[PROBLEM DETAILS] Filter the data for "gear" and copy matching lines.

[RECORDS SUPPLIED]
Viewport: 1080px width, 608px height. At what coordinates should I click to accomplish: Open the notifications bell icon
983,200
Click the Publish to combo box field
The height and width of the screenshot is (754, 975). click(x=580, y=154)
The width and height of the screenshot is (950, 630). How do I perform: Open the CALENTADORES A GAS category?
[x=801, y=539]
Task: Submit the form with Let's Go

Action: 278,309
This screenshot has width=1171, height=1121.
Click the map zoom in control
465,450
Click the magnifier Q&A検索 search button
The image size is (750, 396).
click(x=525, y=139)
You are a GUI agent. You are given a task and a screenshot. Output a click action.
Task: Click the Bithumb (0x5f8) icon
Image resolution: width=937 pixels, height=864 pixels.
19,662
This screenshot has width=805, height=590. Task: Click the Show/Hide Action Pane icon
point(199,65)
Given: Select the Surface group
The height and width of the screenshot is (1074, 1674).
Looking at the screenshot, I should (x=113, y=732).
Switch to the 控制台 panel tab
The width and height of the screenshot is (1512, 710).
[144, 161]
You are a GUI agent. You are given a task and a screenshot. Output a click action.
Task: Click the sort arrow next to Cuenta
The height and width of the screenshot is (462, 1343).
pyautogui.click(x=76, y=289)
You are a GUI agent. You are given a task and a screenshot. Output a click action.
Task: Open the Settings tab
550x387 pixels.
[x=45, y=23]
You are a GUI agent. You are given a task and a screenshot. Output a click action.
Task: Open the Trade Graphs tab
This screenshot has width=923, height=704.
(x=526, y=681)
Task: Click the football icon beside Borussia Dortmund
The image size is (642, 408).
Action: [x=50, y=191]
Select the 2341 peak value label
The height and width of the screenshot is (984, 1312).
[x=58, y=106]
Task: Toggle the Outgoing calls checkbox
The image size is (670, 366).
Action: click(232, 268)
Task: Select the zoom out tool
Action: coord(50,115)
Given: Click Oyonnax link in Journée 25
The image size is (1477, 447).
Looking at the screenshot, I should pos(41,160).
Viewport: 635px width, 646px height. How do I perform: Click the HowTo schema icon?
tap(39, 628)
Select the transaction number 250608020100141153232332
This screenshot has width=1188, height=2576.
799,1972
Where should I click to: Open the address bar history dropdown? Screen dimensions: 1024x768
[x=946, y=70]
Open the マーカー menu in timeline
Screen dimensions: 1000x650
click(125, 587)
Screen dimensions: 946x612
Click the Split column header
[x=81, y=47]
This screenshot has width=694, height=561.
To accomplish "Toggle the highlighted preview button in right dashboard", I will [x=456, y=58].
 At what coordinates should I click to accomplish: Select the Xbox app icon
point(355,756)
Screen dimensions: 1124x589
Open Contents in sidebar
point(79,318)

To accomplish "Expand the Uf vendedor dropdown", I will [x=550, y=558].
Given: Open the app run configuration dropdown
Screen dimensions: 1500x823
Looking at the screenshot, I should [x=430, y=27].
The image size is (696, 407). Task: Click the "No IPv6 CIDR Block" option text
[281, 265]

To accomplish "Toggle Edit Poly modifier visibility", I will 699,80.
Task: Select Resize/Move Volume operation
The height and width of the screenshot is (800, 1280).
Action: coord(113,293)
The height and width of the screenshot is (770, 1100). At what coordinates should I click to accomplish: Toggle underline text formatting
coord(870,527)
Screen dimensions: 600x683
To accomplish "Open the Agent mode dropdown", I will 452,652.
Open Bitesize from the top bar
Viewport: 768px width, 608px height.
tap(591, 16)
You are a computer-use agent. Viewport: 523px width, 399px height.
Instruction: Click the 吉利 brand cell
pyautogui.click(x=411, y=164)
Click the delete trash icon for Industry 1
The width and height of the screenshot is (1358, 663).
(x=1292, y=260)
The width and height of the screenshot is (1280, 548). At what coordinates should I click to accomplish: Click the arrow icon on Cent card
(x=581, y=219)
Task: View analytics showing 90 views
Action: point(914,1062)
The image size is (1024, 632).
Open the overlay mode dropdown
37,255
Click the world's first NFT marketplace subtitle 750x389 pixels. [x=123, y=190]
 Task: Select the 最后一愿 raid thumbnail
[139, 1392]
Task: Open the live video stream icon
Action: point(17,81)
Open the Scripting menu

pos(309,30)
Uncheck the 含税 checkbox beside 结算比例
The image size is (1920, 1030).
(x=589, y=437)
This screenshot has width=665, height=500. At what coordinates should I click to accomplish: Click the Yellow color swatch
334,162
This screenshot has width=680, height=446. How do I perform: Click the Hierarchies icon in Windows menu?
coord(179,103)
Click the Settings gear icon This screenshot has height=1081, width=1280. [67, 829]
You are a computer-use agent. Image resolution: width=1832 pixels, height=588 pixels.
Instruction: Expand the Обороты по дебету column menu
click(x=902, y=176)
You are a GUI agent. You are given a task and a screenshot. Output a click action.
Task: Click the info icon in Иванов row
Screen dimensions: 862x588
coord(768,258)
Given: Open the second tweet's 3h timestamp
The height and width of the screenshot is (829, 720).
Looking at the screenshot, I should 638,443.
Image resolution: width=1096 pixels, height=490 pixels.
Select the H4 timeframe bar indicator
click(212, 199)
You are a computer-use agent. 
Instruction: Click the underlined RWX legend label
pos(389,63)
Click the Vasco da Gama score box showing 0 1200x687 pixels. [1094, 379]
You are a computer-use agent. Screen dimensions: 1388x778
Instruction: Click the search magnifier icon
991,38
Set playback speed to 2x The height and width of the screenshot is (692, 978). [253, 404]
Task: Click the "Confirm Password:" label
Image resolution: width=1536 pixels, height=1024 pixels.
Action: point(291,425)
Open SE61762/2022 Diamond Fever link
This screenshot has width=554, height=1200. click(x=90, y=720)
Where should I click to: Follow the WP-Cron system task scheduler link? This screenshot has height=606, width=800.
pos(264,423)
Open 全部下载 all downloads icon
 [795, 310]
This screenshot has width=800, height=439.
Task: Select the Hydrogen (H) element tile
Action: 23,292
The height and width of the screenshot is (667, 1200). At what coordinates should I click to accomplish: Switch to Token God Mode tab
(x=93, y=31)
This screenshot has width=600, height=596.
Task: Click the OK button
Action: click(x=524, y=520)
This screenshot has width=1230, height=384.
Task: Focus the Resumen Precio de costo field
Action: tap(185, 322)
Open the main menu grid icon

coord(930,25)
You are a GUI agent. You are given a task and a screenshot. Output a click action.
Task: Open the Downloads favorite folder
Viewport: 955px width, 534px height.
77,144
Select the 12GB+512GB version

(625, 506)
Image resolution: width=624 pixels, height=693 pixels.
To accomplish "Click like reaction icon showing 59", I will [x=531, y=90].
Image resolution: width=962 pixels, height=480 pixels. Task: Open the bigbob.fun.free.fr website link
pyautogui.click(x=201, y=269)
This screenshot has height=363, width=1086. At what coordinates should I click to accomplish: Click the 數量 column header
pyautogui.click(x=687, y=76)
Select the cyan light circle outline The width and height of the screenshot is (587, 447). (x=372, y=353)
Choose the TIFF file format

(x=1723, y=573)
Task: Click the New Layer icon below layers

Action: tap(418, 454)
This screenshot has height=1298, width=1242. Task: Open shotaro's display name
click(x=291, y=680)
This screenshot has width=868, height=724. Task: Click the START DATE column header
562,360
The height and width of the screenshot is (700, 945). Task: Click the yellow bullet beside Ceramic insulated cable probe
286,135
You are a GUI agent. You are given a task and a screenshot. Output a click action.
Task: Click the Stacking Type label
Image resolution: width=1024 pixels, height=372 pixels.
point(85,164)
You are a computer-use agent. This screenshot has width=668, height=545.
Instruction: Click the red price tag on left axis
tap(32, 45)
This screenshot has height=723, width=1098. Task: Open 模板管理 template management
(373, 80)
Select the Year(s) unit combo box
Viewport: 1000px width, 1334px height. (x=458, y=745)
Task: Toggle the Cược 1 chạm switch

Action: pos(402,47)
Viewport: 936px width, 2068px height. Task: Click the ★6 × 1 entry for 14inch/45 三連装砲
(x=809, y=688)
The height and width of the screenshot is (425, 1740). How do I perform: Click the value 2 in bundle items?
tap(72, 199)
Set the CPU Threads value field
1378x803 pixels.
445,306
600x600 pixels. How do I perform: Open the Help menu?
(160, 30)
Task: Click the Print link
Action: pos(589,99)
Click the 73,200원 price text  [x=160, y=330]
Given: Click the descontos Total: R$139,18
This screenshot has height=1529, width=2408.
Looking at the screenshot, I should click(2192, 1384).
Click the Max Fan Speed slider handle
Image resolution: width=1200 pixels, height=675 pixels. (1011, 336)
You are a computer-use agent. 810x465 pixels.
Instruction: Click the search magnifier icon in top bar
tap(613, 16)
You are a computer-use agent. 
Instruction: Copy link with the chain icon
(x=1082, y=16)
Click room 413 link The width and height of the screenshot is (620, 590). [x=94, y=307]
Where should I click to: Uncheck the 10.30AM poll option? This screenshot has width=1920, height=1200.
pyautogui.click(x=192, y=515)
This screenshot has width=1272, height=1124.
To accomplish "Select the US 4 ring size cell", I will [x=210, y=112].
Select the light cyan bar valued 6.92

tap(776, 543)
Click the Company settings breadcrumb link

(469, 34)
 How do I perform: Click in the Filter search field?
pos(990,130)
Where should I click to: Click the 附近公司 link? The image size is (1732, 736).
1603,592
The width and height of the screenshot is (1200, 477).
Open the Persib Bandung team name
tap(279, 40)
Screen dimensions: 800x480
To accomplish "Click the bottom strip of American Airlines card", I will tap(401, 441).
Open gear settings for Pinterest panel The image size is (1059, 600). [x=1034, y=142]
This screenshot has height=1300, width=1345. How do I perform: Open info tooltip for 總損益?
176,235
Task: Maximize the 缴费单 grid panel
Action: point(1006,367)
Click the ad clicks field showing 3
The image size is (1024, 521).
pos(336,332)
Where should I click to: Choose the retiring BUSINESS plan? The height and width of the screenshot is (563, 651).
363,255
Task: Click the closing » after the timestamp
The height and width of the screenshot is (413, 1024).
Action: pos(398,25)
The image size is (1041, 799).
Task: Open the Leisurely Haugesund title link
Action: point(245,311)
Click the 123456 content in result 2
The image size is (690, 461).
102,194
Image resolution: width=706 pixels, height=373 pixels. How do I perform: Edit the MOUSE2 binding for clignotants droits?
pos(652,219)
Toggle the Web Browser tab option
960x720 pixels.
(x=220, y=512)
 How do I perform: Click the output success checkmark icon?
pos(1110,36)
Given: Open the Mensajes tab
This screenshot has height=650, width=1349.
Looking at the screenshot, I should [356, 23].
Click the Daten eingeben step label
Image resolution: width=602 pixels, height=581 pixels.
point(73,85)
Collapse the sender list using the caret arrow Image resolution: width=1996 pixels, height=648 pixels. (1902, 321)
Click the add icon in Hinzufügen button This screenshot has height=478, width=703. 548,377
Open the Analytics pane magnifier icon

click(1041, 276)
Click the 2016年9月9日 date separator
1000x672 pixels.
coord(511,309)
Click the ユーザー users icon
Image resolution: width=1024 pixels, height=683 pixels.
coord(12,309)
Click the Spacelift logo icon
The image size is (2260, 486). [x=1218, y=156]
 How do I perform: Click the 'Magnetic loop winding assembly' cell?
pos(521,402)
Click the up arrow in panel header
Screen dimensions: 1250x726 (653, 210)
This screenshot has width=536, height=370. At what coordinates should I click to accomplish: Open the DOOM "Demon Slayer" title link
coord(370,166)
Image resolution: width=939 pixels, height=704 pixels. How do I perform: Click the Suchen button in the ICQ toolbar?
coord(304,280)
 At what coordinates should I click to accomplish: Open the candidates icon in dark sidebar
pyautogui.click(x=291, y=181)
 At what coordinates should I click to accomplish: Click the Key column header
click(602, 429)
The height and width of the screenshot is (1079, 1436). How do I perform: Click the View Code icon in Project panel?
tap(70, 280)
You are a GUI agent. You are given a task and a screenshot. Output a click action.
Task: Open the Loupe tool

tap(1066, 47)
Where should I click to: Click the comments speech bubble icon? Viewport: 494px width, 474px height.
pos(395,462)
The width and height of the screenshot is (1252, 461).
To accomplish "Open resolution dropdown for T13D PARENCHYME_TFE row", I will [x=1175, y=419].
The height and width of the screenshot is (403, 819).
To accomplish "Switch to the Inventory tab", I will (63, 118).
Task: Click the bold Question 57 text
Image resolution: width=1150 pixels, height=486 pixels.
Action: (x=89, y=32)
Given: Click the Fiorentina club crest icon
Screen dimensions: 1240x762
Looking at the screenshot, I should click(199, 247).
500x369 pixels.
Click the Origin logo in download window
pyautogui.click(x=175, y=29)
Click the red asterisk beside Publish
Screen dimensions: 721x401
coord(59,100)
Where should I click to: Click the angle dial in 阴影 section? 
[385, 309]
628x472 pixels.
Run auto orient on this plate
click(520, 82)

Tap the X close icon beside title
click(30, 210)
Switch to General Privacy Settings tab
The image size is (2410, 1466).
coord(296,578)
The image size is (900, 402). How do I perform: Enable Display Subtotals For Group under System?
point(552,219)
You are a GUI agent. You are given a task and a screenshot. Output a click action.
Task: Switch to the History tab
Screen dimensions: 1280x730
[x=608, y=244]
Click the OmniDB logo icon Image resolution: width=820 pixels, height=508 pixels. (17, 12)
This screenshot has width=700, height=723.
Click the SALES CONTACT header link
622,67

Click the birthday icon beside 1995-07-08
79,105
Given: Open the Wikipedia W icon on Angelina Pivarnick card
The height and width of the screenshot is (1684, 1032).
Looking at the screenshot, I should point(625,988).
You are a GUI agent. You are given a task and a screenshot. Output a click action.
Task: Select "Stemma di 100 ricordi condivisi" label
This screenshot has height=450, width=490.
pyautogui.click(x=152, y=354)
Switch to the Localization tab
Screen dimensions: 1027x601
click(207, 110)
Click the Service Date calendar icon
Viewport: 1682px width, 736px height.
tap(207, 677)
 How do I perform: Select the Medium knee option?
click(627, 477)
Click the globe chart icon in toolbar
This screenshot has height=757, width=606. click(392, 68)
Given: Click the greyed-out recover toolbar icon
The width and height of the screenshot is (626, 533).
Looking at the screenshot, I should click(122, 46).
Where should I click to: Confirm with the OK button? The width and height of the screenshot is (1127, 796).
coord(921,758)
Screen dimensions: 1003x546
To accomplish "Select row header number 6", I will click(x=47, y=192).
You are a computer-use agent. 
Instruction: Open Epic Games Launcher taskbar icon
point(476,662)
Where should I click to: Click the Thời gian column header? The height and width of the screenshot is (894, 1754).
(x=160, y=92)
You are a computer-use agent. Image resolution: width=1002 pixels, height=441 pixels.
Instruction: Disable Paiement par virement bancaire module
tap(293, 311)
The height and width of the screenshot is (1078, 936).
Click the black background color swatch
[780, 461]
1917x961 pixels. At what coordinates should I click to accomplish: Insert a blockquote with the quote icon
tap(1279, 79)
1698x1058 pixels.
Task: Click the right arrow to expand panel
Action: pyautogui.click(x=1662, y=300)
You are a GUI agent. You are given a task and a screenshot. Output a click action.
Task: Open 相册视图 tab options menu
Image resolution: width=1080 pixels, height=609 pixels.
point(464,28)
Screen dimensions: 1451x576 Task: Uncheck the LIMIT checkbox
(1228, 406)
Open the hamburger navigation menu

[TASK OUTPUT]
Click the Settings gear icon This screenshot has height=1081, width=1280. [67, 829]
Open gear settings for Pinterest panel The image size is (1059, 600). [x=1034, y=142]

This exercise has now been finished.